NodeJs Eventqueue's in Cluster - node.js

I am new to node.js, When multiple processes are created using Cluster, do all of them have individual event loop or do they share the event loop? The doubt is because of
Note: Note that even though a global thread pool which is shared across all events loops is used, the functions are not thread safe.
at the link
http://docs.libuv.org/en/v1.x/threadpool.html#threadpool
Which indicates multiple event loops in nodejs

Libuv is a separate project that is used by more than just node.js, so the documentation snippet you posted is speaking more generally and not referring to a specific user of libuv. Each node.js process currently has only one (individual) event loop.

Related

How worker threads works in Nodejs?

Nodejs can not have a built-in thread API like java and .net
do. If threads are added, the nature of the language itself will
change. It’s not possible to add threads as a new set of available
classes or functions.
Nodejs 10.x added worker threads as an experiment and now stable since 12.x. I have gone through the few blogs but did not understand much maybe due to lack of knowledge. How are they different than the threads.
Worker threads in Javascript are somewhat analogous to WebWorkers in the browser.

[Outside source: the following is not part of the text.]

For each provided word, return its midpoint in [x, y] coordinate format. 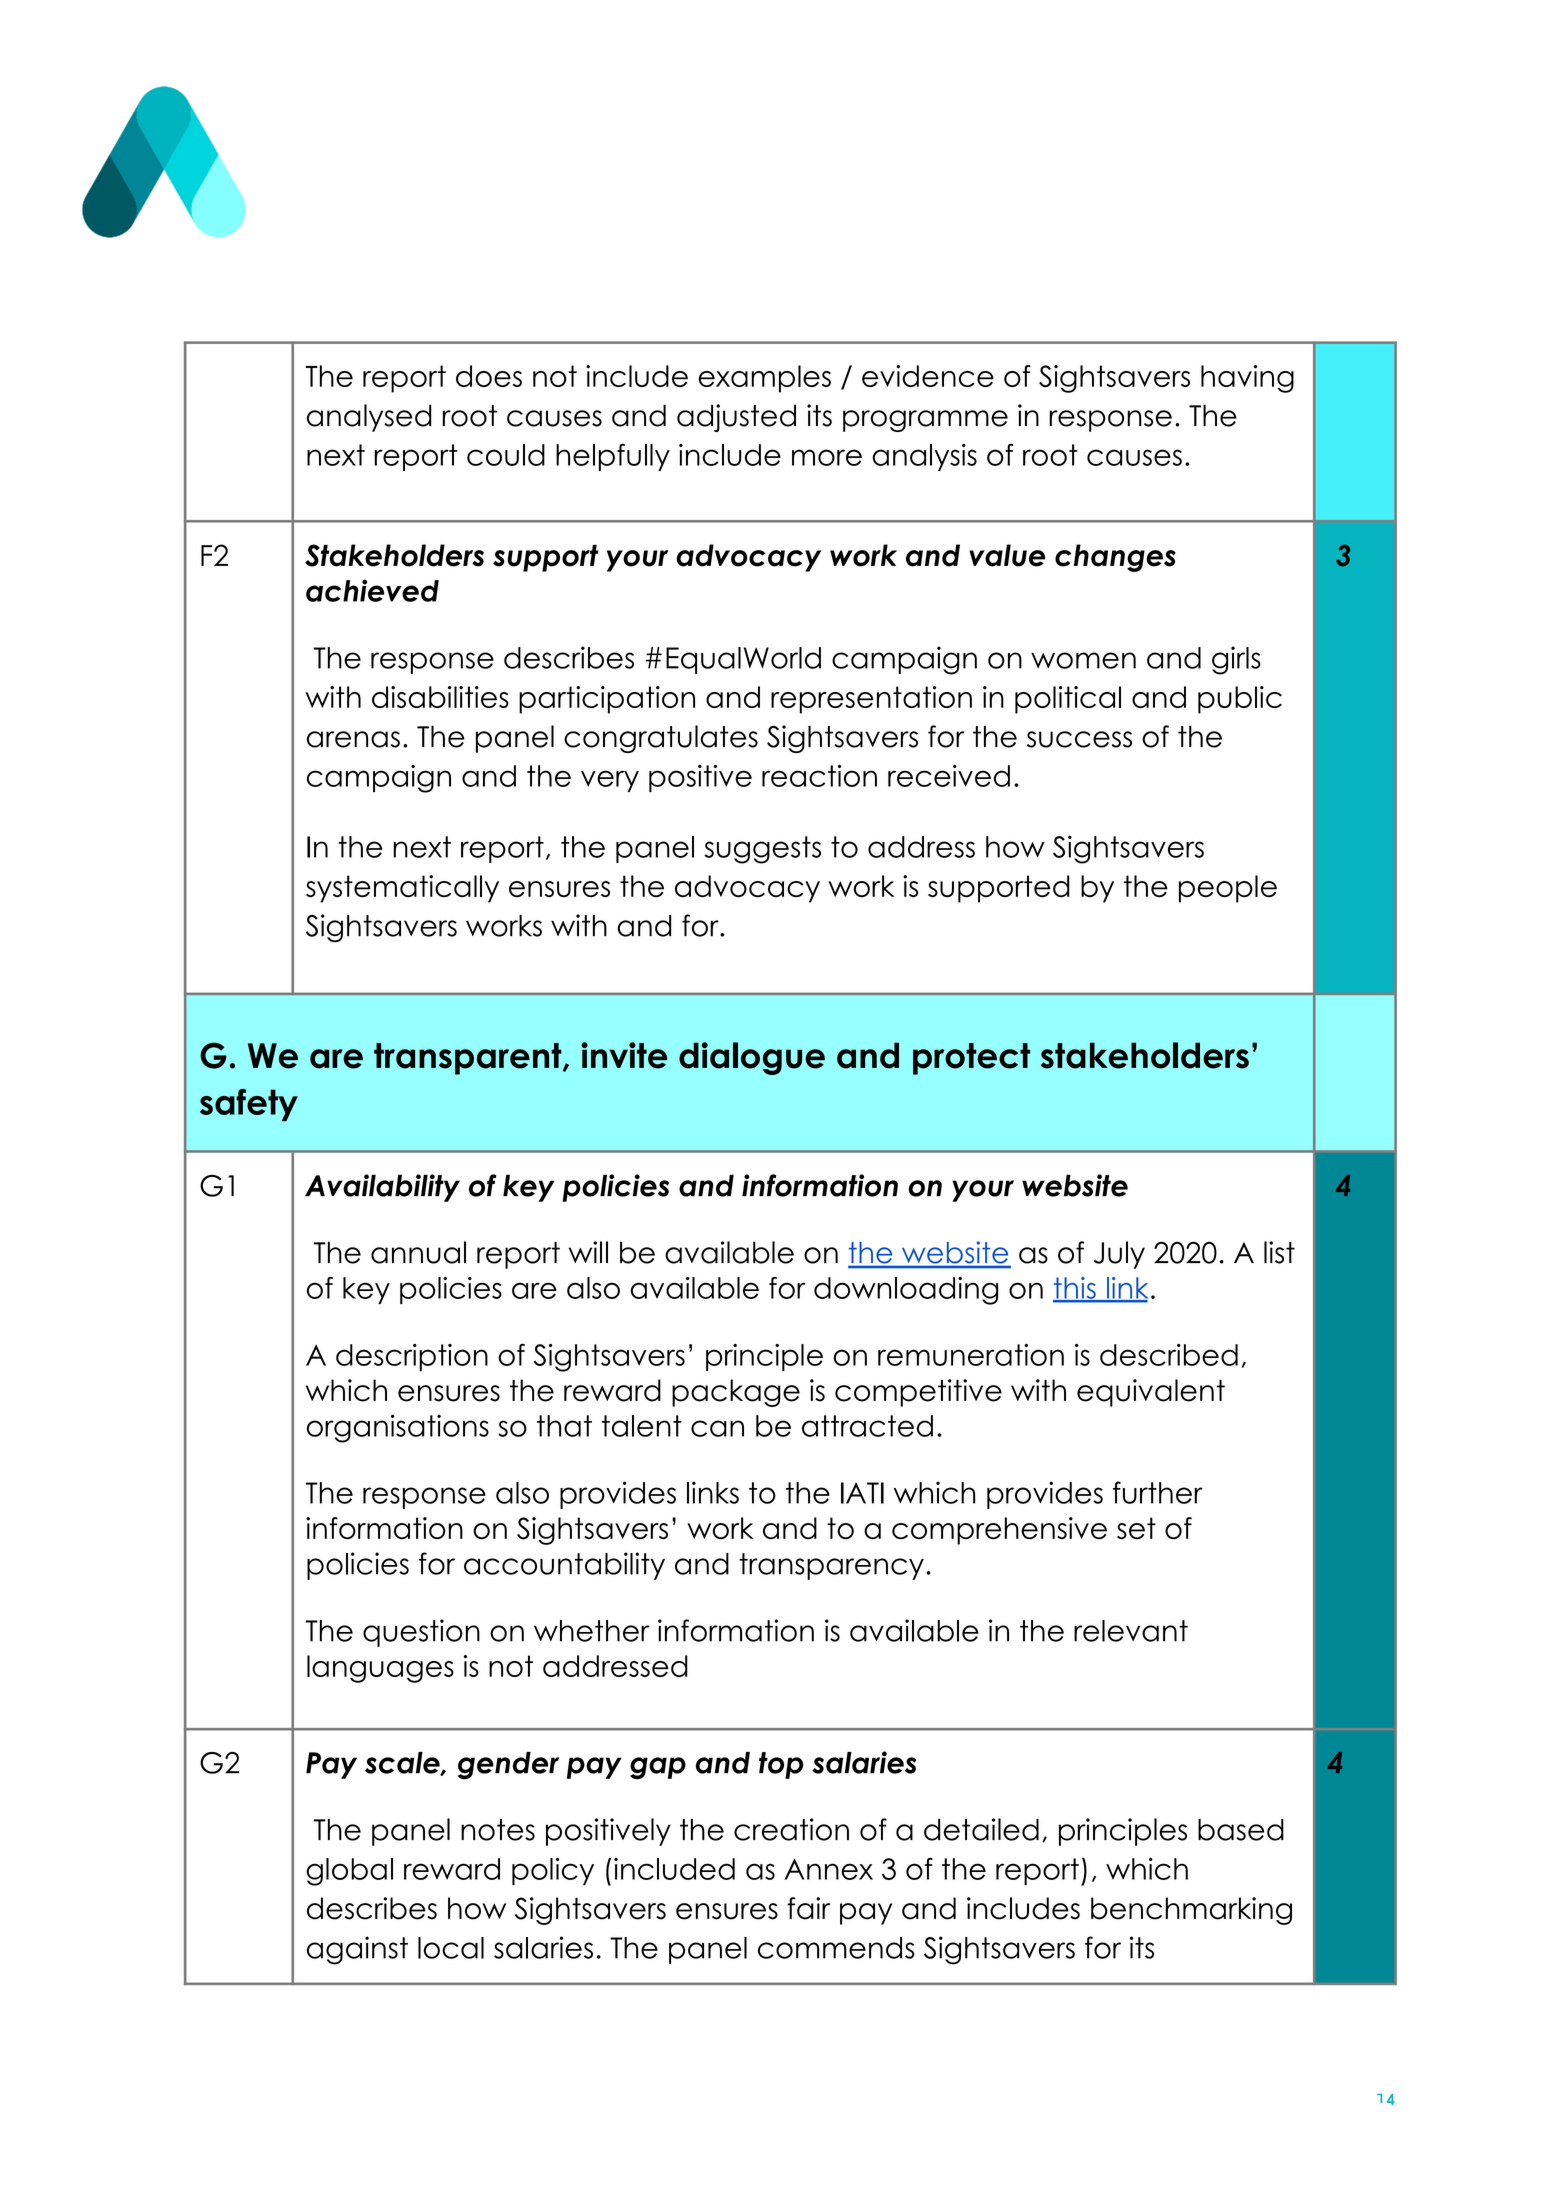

They do not share direct access to any variables with the main thread or with each other and the only way they communicate with the main thread is via messaging. This messaging is synchronized through the event loop. This avoids all the classic race conditions that multiple threads have trying to access the same variables because two separate threads can't access the same variables in node.js. Each thread has its own set of variables and the only way to influence another thread's variables is to send it a message and ask it to modify its own variables. Since that message is synchronized through that thread's event queue, there's no risk of classic race conditions in accessing variables.
Java threads, on the other hand, are similar to C++ or native threads in that they share access to the same variables and the threads are freely timesliced so right in the middle of functionA running in threadA, execution could be interrupted and functionB running in threadB could run. Since both can freely access the same variables, there are all sorts of race conditions possible unless one manually uses thread synchronization tools (such as mutexes) to coordinate and protect all access to shared variables. This type of programming is often the source of very hard to find and next-to-impossible to reliably reproduce concurrency bugs. While powerful and useful for some system-level things or more real-time-ish code, it's very easy for anyone but a very senior and experienced developer to make costly concurrency mistakes. And, it's very hard to devise a test that will tell you if it's really stable under all types of load or not.
node.js attempts to avoid the classic concurrency bugs by separating the threads into their own variable space and forcing all communication between them to be synchronized via the event queue. This means that threadA/functionA is never arbitrarily interrupted and some other code in your process changes some shared variables it was accessing while it wasn't looking.
node.js also has a backstop that it can run a child_process that can be written in any language and can use native threads if needed or one can actually hook native code and real system level threads right into node.js using the add-on SDK (and it communicates with node.js Javascript through the SDK interface). And, in fact, a number of node.js built-in libraries do exactly this to surface functionality that requires that level of access to the nodejs environment. For example, the implementation of file access uses a pool of native threads to carry out file operations.
So, with all that said, there are still some types of race conditions that can occur and this has to do with access to outside resources. For example if two threads or processes are both trying to do their own thing and write to the same file, they can clearly conflict with each other and create problems.
So, using Workers in node.js still has to be aware of concurrency issues when accessing outside resources. node.js protects the local variable environment for each Worker, but can't do anything about contention among outside resources. In that regard, node.js Workers have the same issues as Java threads and the programmer has to code for that (exclusive file access, file locks, separate files for each Worker, using a database to manage the concurrency for storage, etc...).
It comes under the node js architecture. whenever a req reaches the node it is passed on to "EVENT QUE" then to "Event Loop" . Here the event-loop checks whether the request is 'blocking io or non-blocking io'. (blocking io - the operations which takes time to complete eg:fetching a data from someother place ) . Then Event-loop passes the blocking io to THREAD POOL. Thread pool is a collection of WORKER THREADS. This blocking io gets attached to one of the worker-threads and it begins to perform its operation(eg: fetching data from database) after the completion it is send back to event loop and later to Execution.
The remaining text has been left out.